What is needed: Whatever appears in the data below, copy it exactly.

⟨

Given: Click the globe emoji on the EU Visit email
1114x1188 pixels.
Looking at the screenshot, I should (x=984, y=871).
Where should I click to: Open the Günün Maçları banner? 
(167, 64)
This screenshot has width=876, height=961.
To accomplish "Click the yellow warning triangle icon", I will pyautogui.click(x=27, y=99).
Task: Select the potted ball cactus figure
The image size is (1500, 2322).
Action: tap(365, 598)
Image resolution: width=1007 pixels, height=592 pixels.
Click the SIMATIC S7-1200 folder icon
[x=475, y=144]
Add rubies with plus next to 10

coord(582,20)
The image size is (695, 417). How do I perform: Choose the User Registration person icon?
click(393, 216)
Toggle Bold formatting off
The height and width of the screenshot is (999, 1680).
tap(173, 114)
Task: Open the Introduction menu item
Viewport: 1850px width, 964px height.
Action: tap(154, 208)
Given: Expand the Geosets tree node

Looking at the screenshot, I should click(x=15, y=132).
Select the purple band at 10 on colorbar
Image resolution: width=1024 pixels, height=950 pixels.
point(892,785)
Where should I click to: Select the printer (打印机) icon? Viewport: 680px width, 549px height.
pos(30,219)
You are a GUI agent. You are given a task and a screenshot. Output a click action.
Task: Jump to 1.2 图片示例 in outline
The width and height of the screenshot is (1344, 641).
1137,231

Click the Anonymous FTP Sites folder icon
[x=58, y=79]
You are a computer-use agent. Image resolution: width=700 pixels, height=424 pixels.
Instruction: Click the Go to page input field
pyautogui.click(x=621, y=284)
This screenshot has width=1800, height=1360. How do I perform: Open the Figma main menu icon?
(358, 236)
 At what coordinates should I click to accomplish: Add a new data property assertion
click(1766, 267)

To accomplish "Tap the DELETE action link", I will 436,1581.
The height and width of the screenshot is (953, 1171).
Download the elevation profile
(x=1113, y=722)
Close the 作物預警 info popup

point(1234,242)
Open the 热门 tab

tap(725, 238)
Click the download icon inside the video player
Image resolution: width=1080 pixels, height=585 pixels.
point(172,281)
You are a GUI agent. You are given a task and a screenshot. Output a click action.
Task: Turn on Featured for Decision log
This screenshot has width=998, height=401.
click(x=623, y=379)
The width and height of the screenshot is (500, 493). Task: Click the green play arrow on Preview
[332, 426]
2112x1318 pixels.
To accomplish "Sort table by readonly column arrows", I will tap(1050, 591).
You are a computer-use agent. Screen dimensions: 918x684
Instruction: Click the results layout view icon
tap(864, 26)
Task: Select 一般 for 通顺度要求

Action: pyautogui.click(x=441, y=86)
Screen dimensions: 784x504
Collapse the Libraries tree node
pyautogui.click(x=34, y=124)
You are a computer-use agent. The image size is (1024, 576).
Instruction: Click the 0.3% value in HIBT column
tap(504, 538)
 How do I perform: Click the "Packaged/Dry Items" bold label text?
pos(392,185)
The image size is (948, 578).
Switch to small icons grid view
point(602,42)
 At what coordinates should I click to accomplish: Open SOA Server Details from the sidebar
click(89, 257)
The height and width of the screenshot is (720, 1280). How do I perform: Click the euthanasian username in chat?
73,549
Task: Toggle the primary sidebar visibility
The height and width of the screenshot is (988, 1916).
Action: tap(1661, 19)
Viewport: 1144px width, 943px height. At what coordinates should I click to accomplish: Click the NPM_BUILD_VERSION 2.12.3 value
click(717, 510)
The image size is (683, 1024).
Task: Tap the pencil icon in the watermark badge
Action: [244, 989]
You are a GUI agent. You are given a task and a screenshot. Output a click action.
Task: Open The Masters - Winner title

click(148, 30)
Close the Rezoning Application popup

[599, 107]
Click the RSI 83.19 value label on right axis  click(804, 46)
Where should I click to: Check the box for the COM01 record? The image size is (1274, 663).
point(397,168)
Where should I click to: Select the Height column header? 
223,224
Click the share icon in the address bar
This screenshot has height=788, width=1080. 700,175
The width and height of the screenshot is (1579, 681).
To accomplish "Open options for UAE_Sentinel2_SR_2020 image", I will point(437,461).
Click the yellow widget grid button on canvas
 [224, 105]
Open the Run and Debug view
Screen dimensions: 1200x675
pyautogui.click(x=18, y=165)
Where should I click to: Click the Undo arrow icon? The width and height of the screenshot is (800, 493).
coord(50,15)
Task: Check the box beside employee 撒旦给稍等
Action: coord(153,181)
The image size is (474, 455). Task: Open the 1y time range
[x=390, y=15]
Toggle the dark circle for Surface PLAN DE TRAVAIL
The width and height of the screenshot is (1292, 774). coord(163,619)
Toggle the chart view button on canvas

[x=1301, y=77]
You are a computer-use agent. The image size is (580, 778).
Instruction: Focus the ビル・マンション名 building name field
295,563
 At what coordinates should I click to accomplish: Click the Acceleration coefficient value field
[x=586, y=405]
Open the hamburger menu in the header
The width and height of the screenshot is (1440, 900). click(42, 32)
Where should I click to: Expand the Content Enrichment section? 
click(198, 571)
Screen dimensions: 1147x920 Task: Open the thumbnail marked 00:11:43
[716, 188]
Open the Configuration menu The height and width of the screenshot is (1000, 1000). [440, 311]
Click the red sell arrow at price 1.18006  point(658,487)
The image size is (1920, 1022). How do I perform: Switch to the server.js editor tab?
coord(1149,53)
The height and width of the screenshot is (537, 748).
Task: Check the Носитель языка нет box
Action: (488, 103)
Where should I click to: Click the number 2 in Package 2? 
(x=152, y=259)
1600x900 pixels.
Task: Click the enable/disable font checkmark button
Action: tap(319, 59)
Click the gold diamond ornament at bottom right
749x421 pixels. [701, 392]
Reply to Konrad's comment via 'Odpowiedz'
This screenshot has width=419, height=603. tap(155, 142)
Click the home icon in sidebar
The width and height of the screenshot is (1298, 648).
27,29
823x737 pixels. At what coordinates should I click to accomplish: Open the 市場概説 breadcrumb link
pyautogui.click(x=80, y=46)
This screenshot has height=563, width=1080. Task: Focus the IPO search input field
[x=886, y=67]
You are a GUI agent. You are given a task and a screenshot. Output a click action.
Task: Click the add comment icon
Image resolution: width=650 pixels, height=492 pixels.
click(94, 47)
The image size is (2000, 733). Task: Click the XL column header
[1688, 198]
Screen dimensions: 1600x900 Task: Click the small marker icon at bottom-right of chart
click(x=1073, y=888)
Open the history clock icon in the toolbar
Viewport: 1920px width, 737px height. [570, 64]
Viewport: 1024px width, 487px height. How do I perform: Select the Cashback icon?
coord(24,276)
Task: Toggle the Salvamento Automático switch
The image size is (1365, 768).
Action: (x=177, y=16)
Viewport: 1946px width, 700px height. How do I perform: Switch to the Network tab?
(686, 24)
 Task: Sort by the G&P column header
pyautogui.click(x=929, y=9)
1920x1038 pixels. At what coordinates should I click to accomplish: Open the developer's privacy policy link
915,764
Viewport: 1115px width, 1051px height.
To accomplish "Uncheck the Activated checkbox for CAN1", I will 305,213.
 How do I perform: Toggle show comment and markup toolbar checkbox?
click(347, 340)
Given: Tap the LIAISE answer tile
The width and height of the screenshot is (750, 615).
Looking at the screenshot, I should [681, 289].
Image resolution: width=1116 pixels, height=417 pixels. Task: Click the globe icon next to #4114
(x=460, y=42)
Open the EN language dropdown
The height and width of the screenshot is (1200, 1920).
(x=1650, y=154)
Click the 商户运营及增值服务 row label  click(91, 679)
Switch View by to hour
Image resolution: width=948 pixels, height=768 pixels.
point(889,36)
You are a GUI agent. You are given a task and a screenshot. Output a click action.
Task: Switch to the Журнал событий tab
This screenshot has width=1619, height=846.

⟩

Solution to this problem:
Given: Click the globe emoji on the EU Visit email
1114x1188 pixels.
Looking at the screenshot, I should (x=984, y=871).
Where should I click to: Open the Günün Maçları banner? 
(167, 64)
This screenshot has width=876, height=961.
To accomplish "Click the yellow warning triangle icon", I will pyautogui.click(x=27, y=99).
Task: Select the potted ball cactus figure
The image size is (1500, 2322).
Action: tap(365, 598)
Image resolution: width=1007 pixels, height=592 pixels.
Click the SIMATIC S7-1200 folder icon
[x=475, y=144]
Add rubies with plus next to 10

coord(582,20)
The image size is (695, 417). How do I perform: Choose the User Registration person icon?
click(393, 216)
Toggle Bold formatting off
The height and width of the screenshot is (999, 1680).
tap(173, 114)
Task: Open the Introduction menu item
Viewport: 1850px width, 964px height.
Action: tap(154, 208)
Given: Expand the Geosets tree node

Looking at the screenshot, I should click(x=15, y=132).
Select the purple band at 10 on colorbar
Image resolution: width=1024 pixels, height=950 pixels.
point(892,785)
Where should I click to: Select the printer (打印机) icon? Viewport: 680px width, 549px height.
pos(30,219)
You are a GUI agent. You are given a task and a screenshot. Output a click action.
Task: Jump to 1.2 图片示例 in outline
The width and height of the screenshot is (1344, 641).
1137,231

Click the Anonymous FTP Sites folder icon
[x=58, y=79]
You are a computer-use agent. Image resolution: width=700 pixels, height=424 pixels.
Instruction: Click the Go to page input field
pyautogui.click(x=621, y=284)
This screenshot has width=1800, height=1360. How do I perform: Open the Figma main menu icon?
(358, 236)
 At what coordinates should I click to accomplish: Add a new data property assertion
click(1766, 267)

To accomplish "Tap the DELETE action link", I will 436,1581.
The height and width of the screenshot is (953, 1171).
Download the elevation profile
(x=1113, y=722)
Close the 作物預警 info popup

point(1234,242)
Open the 热门 tab

tap(725, 238)
Click the download icon inside the video player
Image resolution: width=1080 pixels, height=585 pixels.
point(172,281)
You are a GUI agent. You are given a task and a screenshot. Output a click action.
Task: Turn on Featured for Decision log
This screenshot has width=998, height=401.
click(x=623, y=379)
The width and height of the screenshot is (500, 493). Task: Click the green play arrow on Preview
[332, 426]
2112x1318 pixels.
To accomplish "Sort table by readonly column arrows", I will tap(1050, 591).
You are a computer-use agent. Screen dimensions: 918x684
Instruction: Click the results layout view icon
tap(864, 26)
Task: Select 一般 for 通顺度要求

Action: pyautogui.click(x=441, y=86)
Screen dimensions: 784x504
Collapse the Libraries tree node
pyautogui.click(x=34, y=124)
You are a computer-use agent. The image size is (1024, 576).
Instruction: Click the 0.3% value in HIBT column
tap(504, 538)
 How do I perform: Click the "Packaged/Dry Items" bold label text?
pos(392,185)
The image size is (948, 578).
Switch to small icons grid view
point(602,42)
 At what coordinates should I click to accomplish: Open SOA Server Details from the sidebar
click(89, 257)
The height and width of the screenshot is (720, 1280). How do I perform: Click the euthanasian username in chat?
73,549
Task: Toggle the primary sidebar visibility
The height and width of the screenshot is (988, 1916).
Action: tap(1661, 19)
Viewport: 1144px width, 943px height. At what coordinates should I click to accomplish: Click the NPM_BUILD_VERSION 2.12.3 value
click(717, 510)
The image size is (683, 1024).
Task: Tap the pencil icon in the watermark badge
Action: [244, 989]
You are a GUI agent. You are given a task and a screenshot. Output a click action.
Task: Open The Masters - Winner title

click(148, 30)
Close the Rezoning Application popup

[599, 107]
Click the RSI 83.19 value label on right axis  click(804, 46)
Where should I click to: Check the box for the COM01 record? The image size is (1274, 663).
point(397,168)
Where should I click to: Select the Height column header? 
223,224
Click the share icon in the address bar
This screenshot has height=788, width=1080. 700,175
The width and height of the screenshot is (1579, 681).
To accomplish "Open options for UAE_Sentinel2_SR_2020 image", I will point(437,461).
Click the yellow widget grid button on canvas
 [224, 105]
Open the Run and Debug view
Screen dimensions: 1200x675
pyautogui.click(x=18, y=165)
Where should I click to: Click the Undo arrow icon? The width and height of the screenshot is (800, 493).
coord(50,15)
Task: Check the box beside employee 撒旦给稍等
Action: coord(153,181)
The image size is (474, 455). Task: Open the 1y time range
[x=390, y=15]
Toggle the dark circle for Surface PLAN DE TRAVAIL
The width and height of the screenshot is (1292, 774). coord(163,619)
Toggle the chart view button on canvas

[x=1301, y=77]
You are a computer-use agent. The image size is (580, 778).
Instruction: Focus the ビル・マンション名 building name field
295,563
 At what coordinates should I click to accomplish: Click the Acceleration coefficient value field
[x=586, y=405]
Open the hamburger menu in the header
The width and height of the screenshot is (1440, 900). click(42, 32)
Where should I click to: Expand the Content Enrichment section? 
click(198, 571)
Screen dimensions: 1147x920 Task: Open the thumbnail marked 00:11:43
[716, 188]
Open the Configuration menu The height and width of the screenshot is (1000, 1000). [440, 311]
Click the red sell arrow at price 1.18006  point(658,487)
The image size is (1920, 1022). How do I perform: Switch to the server.js editor tab?
coord(1149,53)
The height and width of the screenshot is (537, 748).
Task: Check the Носитель языка нет box
Action: (488, 103)
Where should I click to: Click the number 2 in Package 2? 
(x=152, y=259)
1600x900 pixels.
Task: Click the enable/disable font checkmark button
Action: tap(319, 59)
Click the gold diamond ornament at bottom right
749x421 pixels. [701, 392]
Reply to Konrad's comment via 'Odpowiedz'
This screenshot has width=419, height=603. tap(155, 142)
Click the home icon in sidebar
The width and height of the screenshot is (1298, 648).
27,29
823x737 pixels. At what coordinates should I click to accomplish: Open the 市場概説 breadcrumb link
pyautogui.click(x=80, y=46)
This screenshot has height=563, width=1080. Task: Focus the IPO search input field
[x=886, y=67]
You are a GUI agent. You are given a task and a screenshot. Output a click action.
Task: Click the add comment icon
Image resolution: width=650 pixels, height=492 pixels.
click(94, 47)
The image size is (2000, 733). Task: Click the XL column header
[1688, 198]
Screen dimensions: 1600x900 Task: Click the small marker icon at bottom-right of chart
click(x=1073, y=888)
Open the history clock icon in the toolbar
Viewport: 1920px width, 737px height. [570, 64]
Viewport: 1024px width, 487px height. How do I perform: Select the Cashback icon?
coord(24,276)
Task: Toggle the Salvamento Automático switch
The image size is (1365, 768).
Action: (x=177, y=16)
Viewport: 1946px width, 700px height. How do I perform: Switch to the Network tab?
(686, 24)
 Task: Sort by the G&P column header
pyautogui.click(x=929, y=9)
1920x1038 pixels. At what coordinates should I click to accomplish: Open the developer's privacy policy link
915,764
Viewport: 1115px width, 1051px height.
To accomplish "Uncheck the Activated checkbox for CAN1", I will 305,213.
 How do I perform: Toggle show comment and markup toolbar checkbox?
click(347, 340)
Given: Tap the LIAISE answer tile
The width and height of the screenshot is (750, 615).
Looking at the screenshot, I should [681, 289].
Image resolution: width=1116 pixels, height=417 pixels. Task: Click the globe icon next to #4114
(x=460, y=42)
Open the EN language dropdown
The height and width of the screenshot is (1200, 1920).
(x=1650, y=154)
Click the 商户运营及增值服务 row label  click(91, 679)
Switch View by to hour
Image resolution: width=948 pixels, height=768 pixels.
point(889,36)
You are a GUI agent. You are given a task and a screenshot. Output a click action.
Task: Switch to the Журнал событий tab
This screenshot has width=1619, height=846.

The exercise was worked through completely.